El adviento de la Virgen

El modelo en que debe mirarse todo cristiano en estos días es el adviento de la Virgen.

María, su madre, estaba desposada con José y, antes de vivir juntos, resultó que ella esperaba un hijo por obra del Espíritu Santo.

Fueron nueve meses de adviento. La Virgen encinta, maestra de vida interior, es también la imagen viva de la esperanza. Ella sabe que el Señor no viene a nosotros desde fuera, sino desde dentro. Y que es allí, en el interior, donde debemos estar vigilantes. Como ella se palpaba el vientre, acariciando la promesa de Dios, recógete tú y dirige al alma tu atención. Porque, muchas veces, tan afanado andas en las tareas y preocupaciones que olvidas que tienes alma.

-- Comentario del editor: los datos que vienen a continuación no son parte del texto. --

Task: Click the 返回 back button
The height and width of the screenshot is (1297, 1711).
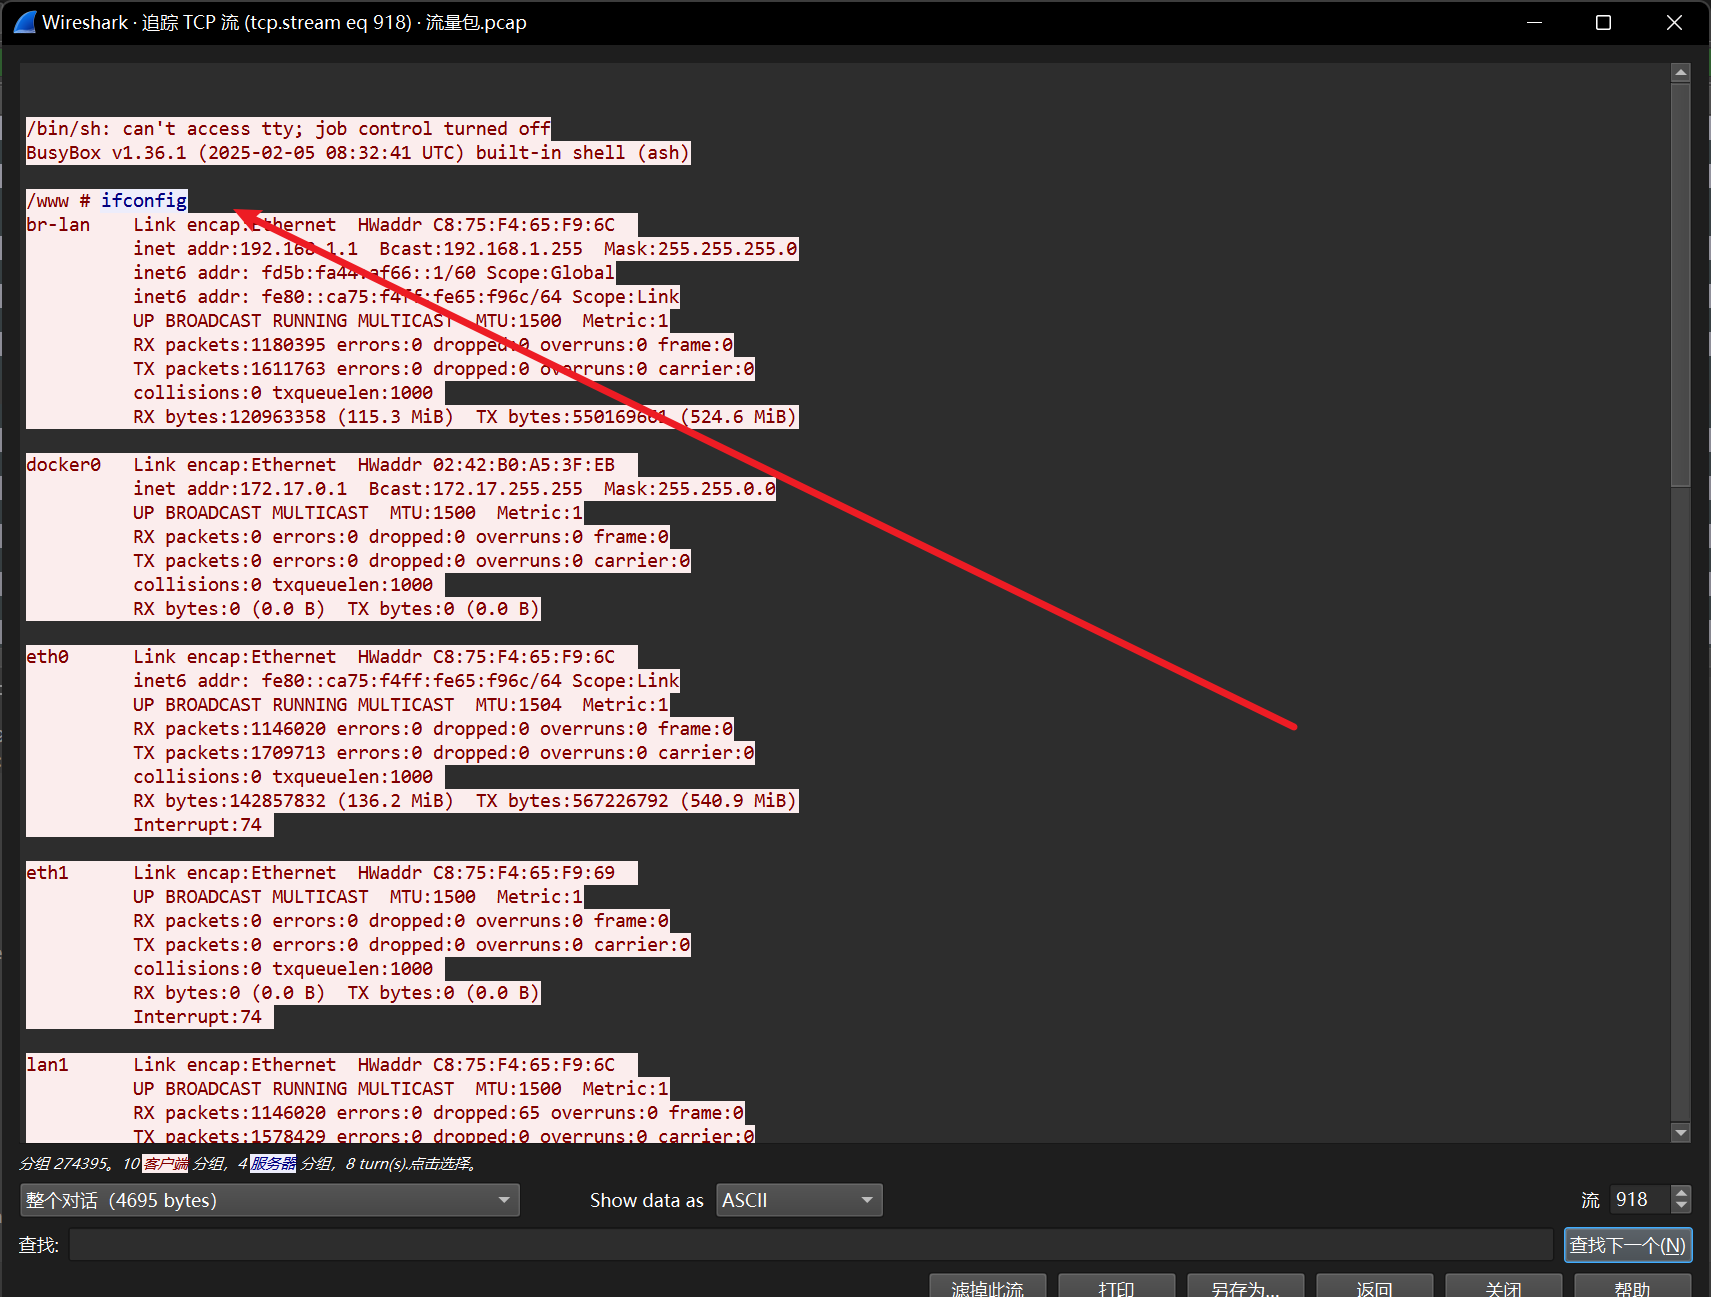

Sé que no es fácil. Conforme se acerca la Navidad, aumenta el trasiego: compras, preparativos, planes, comidas de empresa… Haz lo que tengas que hacer. Pero pon a salvo unos minutos (¿media hora?) a lo largo del día para buscar a Dios en el silencio del alma. Y, después, haz todas esas cosas manteniendo vivo el fuego que se encendió en tu oración. Porque, si no lo haces, podría sucederte que, cuando Dios llegase a ti, no estuvieras en casa.